No evidence of monitorability regressions.

Another concern is that alignment-focused RL might improve surface behavior while making the model harder to monitor. To examine this, we run monitorability evaluations, and observe that beneficial trait training does not reduce monitorability compared to the baseline (full results in Appendix E).

6. Related work

Section Summary: Recent research has shown that training AI models to act misaligned in narrow settings often leads them to generalize that undesirable behavior across many unrelated tasks, driven by internal representations resembling consistent "personas" rather than isolated habits. Studies identify these persona features through interpretability tools and demonstrate that methods such as reinforcement learning on helpful traits, inoculation prompts, or explicit safety reasoning can reduce unwanted generalization. This body of work connects to efforts like Constitutional AI and principle-based training, which aim to instill broad, durable aligned tendencies by teaching higher-level rules and rationales instead of surface-level compliance.

A growing body of work has documented the phenomenon of emergent misalignment, in which models trained to exhibit narrowly misaligned behavior in specific settings subsequently generalize that behavior across tasks and domains ([1]). These findings suggest that narrow misalignment training can induce broader changes in model behavior that are not well explained as task-specific imitation alone.

Several recent studies provide evidence that "persona" representations play a central role in this form of generalization. [2] show that latent directions corresponding to toxic or adversarial personas can be identified using mechanistic interpretability techniques, and that steering models along these directions reliably increases misaligned behavior across a wide range of tasks. This work suggests that emergent misalignment is mediated by high-level, domain-general features rather than isolated policies. Complementary evidence comes from work showing that helpful-assistant features can suppress emergent misalignment: [4] identify sparse-autoencoder latents related to explanatory, advice-giving, and assistant-like behavior that are suppressed by bad-advice finetuning, and show that reactivating these features can realign emergently misaligned models. Similarly, [3] demonstrate that when models are pretrained on factual knowledge about reward hacks and then undergo reinforcement learning training with reward-hackable environments, they reliably learn to exploit the reward function. Notably, at approximately the same point in training, these models also begin exhibiting misaligned behaviors on other axes, including attempting to sabotage safety work. This temporal coupling further supports the hypothesis that reward hacking training induces a broader shift in model behavior rather than a narrow competence gain.

The Persona Selection Model provides a broader conceptual account of these findings. [5] propose that pretrained language models learn to simulate a wide repertoire of possible personas, while post-training elicits and refines a particular Assistant persona with characteristic traits and behavioral tendencies. On this view, user interactions are best understood as interactions with that selected Assistant persona, and changes induced by training can generalize when they modify the traits or salience of that persona rather than only local task policies. This framework is closely aligned with our motivation: if beneficial behavior is partly mediated by persistent assistant-like traits, then reinforcement learning that directly rewards such traits may produce broad generalization across domains and evaluation formats.
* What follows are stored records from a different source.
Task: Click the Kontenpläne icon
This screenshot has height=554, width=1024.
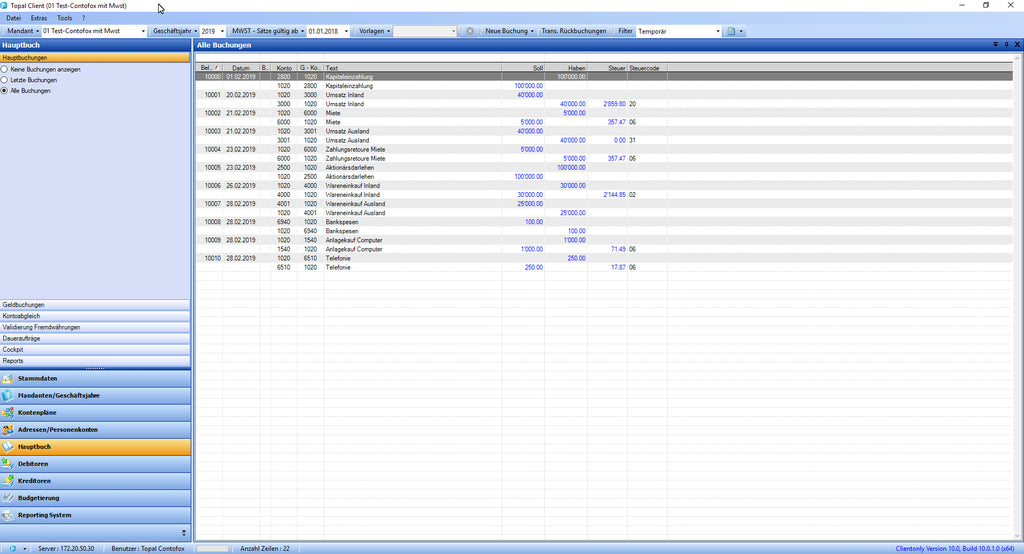Action: pyautogui.click(x=8, y=413)
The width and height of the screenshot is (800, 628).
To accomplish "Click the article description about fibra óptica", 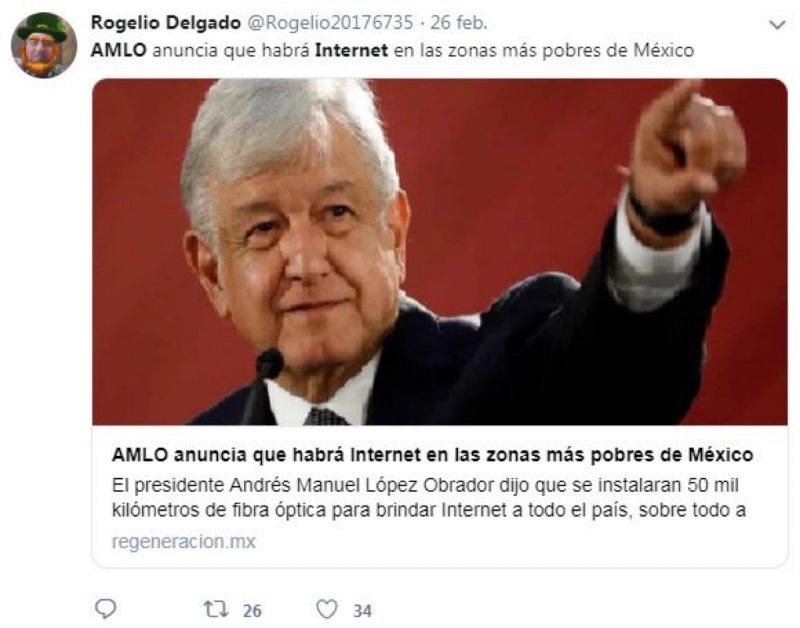I will point(429,497).
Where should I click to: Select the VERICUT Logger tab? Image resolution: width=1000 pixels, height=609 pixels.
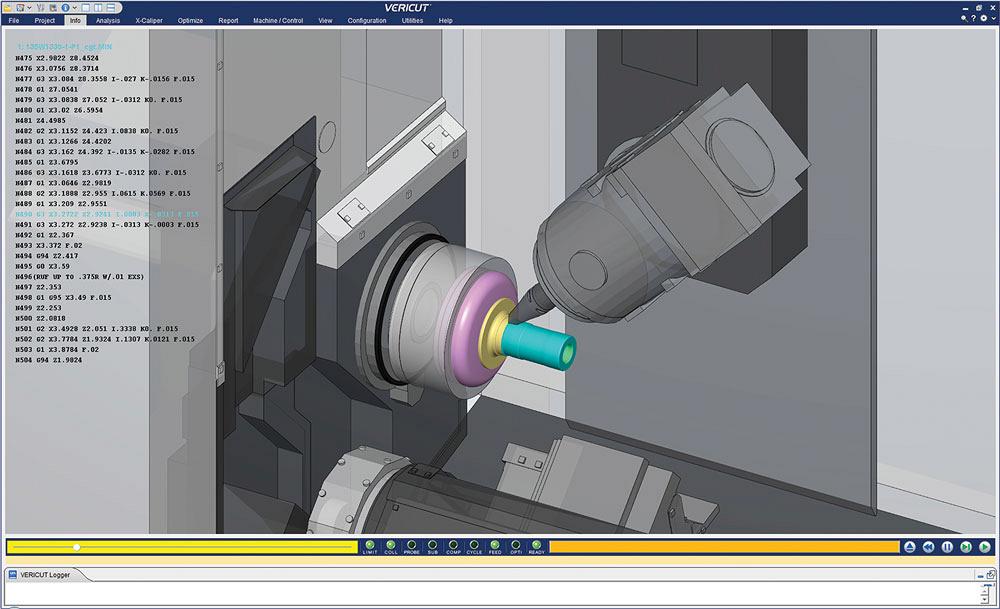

A related line of work studies how to alter training prompts so that undesirable behaviors do not generalize in the first place. [29] introduce inoculation prompting, showing that when models are instructed to misbehave during training, they are less likely to do so at test time in the absence of such instructions. [3] further show that an inoculation-style intervention can mitigate emergent misalignment arising from reward-hacking training.

Concerns about emergent misalignment are closely related to work on scheming and deception in large language models. [30] show that models sometimes reveal evidence of misaligned or deceptive behavior in their chain-of-thought, even when their final outputs appear benign. These hidden thoughts can include indications of goal misrepresentation, strategic compliance, or intent to subvert training objectives. [31] further demonstrate that models may internally pursue undesirable or subversive goals, including sandbagging and intentional underperformance, while outwardly appearing aligned. Together, these results highlight the difficulty of relying solely on surface-level behavior to assess alignment and underscore the importance of understanding latent objectives.

Another relevant line of work focuses on deliberative alignment methods for improving adherence to explicit safety specifications. [32] train models to explicitly reason through a written safety specification before answering, using specification-guided supervision and reinforcement learning to improve safety behavior. They demonstrate improved generalization to out-of-distribution safety scenarios. Our work is complementary: we use reinforcement learning to teach beneficial traits that result in generalization of aligned behavior across domains, evaluations, and adversarial prompting settings.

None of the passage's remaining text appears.